I love horses (unfortunately don't have one of my
own due to cost-but hopefully one day!!)

She does look thin compared to the horses I see weekly but then she is only 3... And she's beautiful! 

Keep up the good work- you will bond with her


----------



## suze23 (Jun 3, 2011)

thanks ^ shes rising 3 tho so being a little careful about excess weight and joints tbh. 

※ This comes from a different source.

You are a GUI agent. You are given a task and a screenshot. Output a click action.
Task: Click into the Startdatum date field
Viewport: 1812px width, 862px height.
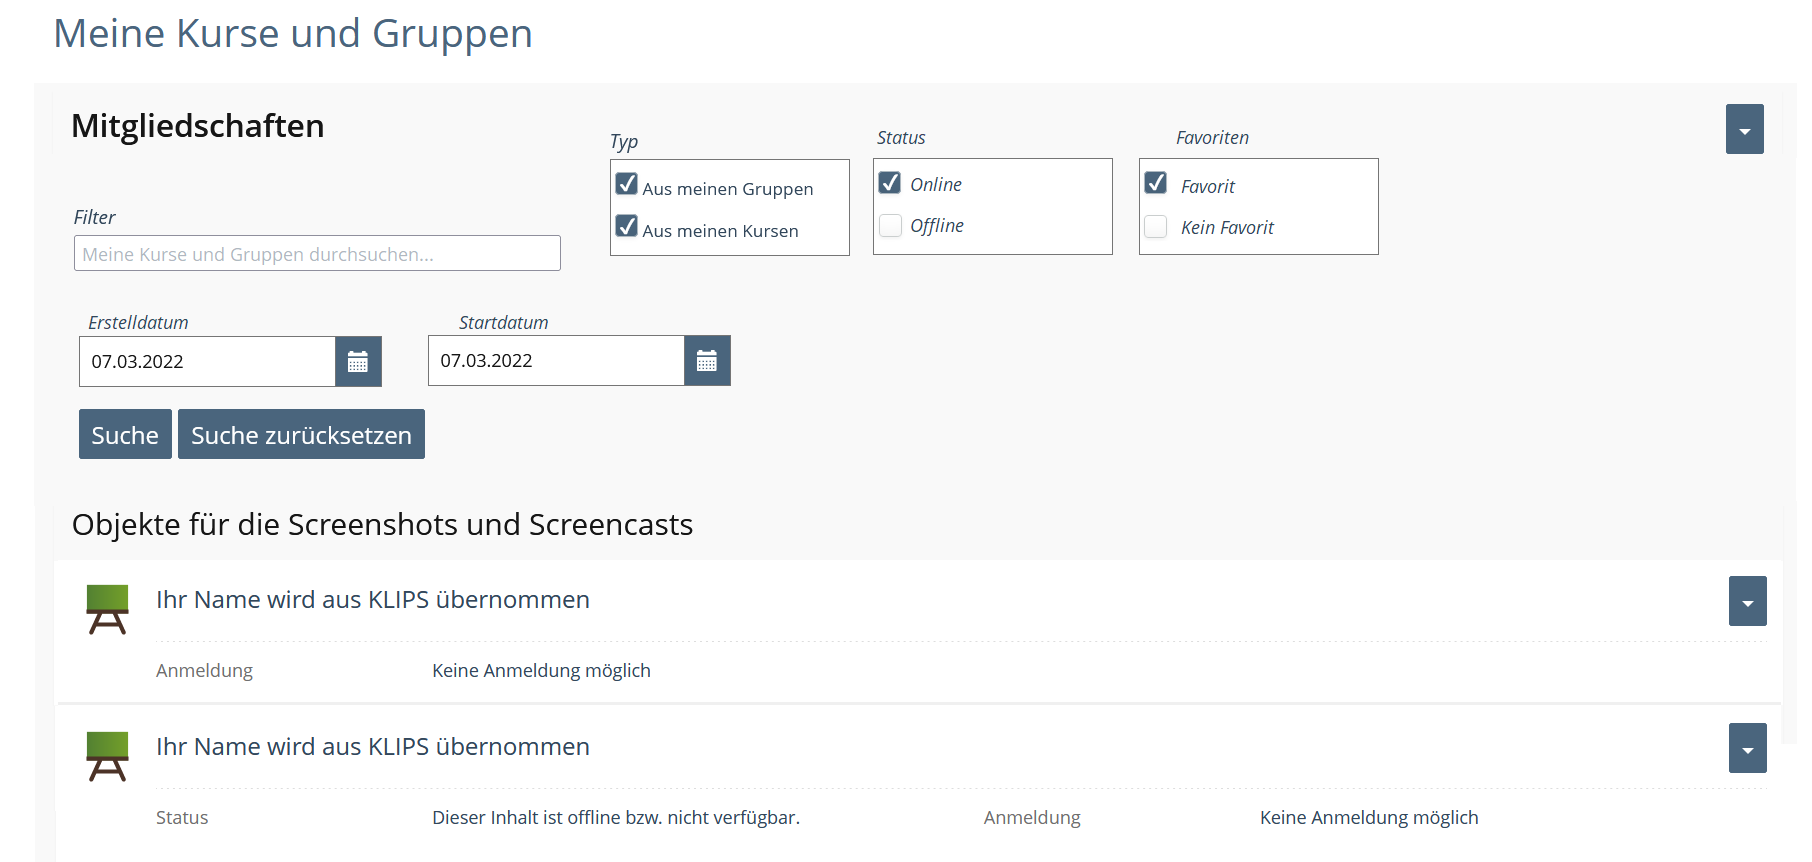(556, 361)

i will stick a bit more on her over summer with the grass that will come through 

yes they are expensive for sure


----------



## Blitz (Feb 12, 2009)

She looks like she has an enormous amount of filling out to do but definitely not thin, just very immature.
I bet she will look totally different in a couple of years.
Do not let her get any fatter though.


----------



## suze23 (Jun 3, 2011)

Blitz said:


> She looks like she has an enormous amount of filling out to do but definitely not thin, just very immature.
> I bet she will look totally different in a couple of years.
> Do not let her get any fatter though.


thanks 

i was told she was underweight and that kinda peed me off (not on here)!

she is lean....but easier to put weight on than fight it off a youngster...! 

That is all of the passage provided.